> **Extracted records**:
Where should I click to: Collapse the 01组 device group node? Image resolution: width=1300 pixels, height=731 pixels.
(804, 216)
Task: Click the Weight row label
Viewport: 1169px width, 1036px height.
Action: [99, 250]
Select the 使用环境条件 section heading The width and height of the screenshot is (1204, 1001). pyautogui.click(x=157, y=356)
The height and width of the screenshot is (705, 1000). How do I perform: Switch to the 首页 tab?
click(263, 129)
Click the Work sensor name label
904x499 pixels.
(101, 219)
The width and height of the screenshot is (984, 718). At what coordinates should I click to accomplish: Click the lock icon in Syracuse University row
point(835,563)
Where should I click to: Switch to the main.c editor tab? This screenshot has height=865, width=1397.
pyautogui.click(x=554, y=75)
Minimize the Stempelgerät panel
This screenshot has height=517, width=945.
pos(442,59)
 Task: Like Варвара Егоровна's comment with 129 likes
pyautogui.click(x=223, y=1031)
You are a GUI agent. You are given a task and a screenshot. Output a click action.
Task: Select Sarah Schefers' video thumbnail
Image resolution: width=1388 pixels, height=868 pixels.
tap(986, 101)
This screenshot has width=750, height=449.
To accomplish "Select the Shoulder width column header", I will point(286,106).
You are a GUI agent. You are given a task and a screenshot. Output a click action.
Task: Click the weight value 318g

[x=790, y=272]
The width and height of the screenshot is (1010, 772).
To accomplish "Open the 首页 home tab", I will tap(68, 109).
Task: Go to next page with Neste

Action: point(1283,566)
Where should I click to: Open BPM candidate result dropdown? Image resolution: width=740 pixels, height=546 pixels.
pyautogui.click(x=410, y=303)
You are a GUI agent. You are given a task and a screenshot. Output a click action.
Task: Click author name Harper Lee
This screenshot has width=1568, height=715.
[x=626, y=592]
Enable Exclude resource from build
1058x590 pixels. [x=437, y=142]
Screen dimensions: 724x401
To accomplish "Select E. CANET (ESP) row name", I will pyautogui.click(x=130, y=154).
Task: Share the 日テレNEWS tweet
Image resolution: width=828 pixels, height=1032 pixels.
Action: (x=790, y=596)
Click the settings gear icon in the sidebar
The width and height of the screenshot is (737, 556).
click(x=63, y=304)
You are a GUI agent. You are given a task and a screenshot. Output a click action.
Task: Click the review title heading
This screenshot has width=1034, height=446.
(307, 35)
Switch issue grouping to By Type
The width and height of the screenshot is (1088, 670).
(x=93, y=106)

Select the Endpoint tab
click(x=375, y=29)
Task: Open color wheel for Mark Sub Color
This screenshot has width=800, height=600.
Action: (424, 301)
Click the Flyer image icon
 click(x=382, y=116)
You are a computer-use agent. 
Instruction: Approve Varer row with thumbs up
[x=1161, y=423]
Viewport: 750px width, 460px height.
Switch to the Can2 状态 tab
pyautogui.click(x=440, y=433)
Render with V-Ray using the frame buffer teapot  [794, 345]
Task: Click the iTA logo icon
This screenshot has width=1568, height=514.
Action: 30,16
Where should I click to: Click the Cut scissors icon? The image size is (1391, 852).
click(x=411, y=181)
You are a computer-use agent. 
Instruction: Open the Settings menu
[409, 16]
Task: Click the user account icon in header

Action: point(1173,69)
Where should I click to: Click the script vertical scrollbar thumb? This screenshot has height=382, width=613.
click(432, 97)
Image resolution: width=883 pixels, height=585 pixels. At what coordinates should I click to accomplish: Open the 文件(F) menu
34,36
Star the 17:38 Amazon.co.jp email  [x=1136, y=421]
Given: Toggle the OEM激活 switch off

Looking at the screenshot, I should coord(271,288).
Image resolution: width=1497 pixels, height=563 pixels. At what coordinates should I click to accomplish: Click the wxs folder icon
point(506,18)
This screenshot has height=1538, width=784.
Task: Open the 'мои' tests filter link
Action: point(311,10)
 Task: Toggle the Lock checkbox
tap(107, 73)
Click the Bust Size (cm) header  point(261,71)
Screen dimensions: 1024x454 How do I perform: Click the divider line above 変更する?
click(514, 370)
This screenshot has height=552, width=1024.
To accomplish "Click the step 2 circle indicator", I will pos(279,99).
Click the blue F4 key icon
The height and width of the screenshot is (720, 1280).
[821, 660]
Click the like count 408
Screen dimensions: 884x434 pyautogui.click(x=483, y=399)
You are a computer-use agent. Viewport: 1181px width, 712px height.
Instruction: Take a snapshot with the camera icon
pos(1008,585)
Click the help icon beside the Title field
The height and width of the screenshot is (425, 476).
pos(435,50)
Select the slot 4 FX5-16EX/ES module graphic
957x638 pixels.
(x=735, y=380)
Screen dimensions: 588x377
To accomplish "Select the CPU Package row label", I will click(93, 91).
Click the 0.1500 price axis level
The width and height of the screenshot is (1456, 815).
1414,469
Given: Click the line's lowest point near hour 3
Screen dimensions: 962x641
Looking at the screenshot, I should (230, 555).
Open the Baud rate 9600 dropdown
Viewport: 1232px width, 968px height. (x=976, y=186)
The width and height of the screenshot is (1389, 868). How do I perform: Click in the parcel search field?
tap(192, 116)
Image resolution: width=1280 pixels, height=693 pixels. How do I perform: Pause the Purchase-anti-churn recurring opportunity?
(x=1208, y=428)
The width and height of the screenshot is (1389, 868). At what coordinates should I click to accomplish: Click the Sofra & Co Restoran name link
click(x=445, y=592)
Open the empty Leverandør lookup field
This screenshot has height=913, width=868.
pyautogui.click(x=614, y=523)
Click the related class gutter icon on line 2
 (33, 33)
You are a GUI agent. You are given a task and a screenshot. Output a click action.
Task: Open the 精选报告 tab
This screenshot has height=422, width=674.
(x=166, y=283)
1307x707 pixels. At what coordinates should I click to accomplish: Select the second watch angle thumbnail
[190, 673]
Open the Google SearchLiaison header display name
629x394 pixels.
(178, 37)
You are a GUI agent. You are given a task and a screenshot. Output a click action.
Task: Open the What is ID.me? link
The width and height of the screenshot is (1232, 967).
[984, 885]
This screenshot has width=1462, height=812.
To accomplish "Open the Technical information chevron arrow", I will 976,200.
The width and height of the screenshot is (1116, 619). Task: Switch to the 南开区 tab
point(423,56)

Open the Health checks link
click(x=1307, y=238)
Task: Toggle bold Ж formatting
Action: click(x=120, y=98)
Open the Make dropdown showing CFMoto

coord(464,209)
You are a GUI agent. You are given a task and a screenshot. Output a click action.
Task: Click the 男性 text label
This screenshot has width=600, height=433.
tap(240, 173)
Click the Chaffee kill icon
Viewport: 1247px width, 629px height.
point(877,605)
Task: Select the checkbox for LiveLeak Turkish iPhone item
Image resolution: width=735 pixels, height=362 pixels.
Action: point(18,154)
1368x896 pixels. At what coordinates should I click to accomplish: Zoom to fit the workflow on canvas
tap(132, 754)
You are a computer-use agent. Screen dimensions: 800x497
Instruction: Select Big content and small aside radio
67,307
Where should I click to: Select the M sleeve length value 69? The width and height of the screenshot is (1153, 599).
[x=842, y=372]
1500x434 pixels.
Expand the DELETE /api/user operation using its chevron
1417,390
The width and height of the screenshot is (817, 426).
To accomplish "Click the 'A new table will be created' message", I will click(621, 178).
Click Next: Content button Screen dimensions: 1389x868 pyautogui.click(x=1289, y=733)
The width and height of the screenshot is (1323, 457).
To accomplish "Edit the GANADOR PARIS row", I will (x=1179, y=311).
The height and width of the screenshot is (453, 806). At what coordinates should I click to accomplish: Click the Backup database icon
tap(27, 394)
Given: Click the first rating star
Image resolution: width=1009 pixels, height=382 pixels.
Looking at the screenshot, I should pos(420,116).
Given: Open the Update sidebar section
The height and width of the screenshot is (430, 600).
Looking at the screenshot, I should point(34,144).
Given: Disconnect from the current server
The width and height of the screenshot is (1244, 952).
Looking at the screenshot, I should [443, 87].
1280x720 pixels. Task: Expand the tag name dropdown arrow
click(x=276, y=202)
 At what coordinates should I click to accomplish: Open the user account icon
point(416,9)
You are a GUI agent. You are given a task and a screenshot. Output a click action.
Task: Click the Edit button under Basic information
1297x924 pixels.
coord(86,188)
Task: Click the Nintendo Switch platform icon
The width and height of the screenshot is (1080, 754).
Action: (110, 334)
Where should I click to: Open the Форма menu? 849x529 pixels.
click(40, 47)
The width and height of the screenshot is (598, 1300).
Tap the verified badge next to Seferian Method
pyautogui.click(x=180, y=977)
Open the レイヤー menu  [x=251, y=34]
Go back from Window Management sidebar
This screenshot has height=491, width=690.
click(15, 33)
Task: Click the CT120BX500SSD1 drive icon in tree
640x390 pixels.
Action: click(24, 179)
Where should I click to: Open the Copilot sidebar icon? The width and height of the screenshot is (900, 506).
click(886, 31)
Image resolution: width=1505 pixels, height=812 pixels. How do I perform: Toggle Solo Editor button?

> **Task instructions**:
Look back at the entries above. Retype the line with "Where should I click to: Open BPM", the line with "Render with V-Ray", and all lines in between.

> **Written answer**:
Where should I click to: Open BPM candidate result dropdown? Image resolution: width=740 pixels, height=546 pixels.
pyautogui.click(x=410, y=303)
You are a GUI agent. You are given a task and a screenshot. Output a click action.
Task: Click author name Harper Lee
This screenshot has width=1568, height=715.
[x=626, y=592]
Enable Exclude resource from build
1058x590 pixels. [x=437, y=142]
Screen dimensions: 724x401
To accomplish "Select E. CANET (ESP) row name", I will pyautogui.click(x=130, y=154).
Task: Share the 日テレNEWS tweet
Image resolution: width=828 pixels, height=1032 pixels.
Action: (x=790, y=596)
Click the settings gear icon in the sidebar
The width and height of the screenshot is (737, 556).
click(x=63, y=304)
You are a GUI agent. You are given a task and a screenshot. Output a click action.
Task: Click the review title heading
This screenshot has width=1034, height=446.
(307, 35)
Switch issue grouping to By Type
The width and height of the screenshot is (1088, 670).
(x=93, y=106)

Select the Endpoint tab
click(x=375, y=29)
Task: Open color wheel for Mark Sub Color
This screenshot has width=800, height=600.
Action: (424, 301)
Click the Flyer image icon
 click(x=382, y=116)
You are a computer-use agent. 
Instruction: Approve Varer row with thumbs up
[x=1161, y=423]
Viewport: 750px width, 460px height.
Switch to the Can2 状态 tab
pyautogui.click(x=440, y=433)
Render with V-Ray using the frame buffer teapot  [794, 345]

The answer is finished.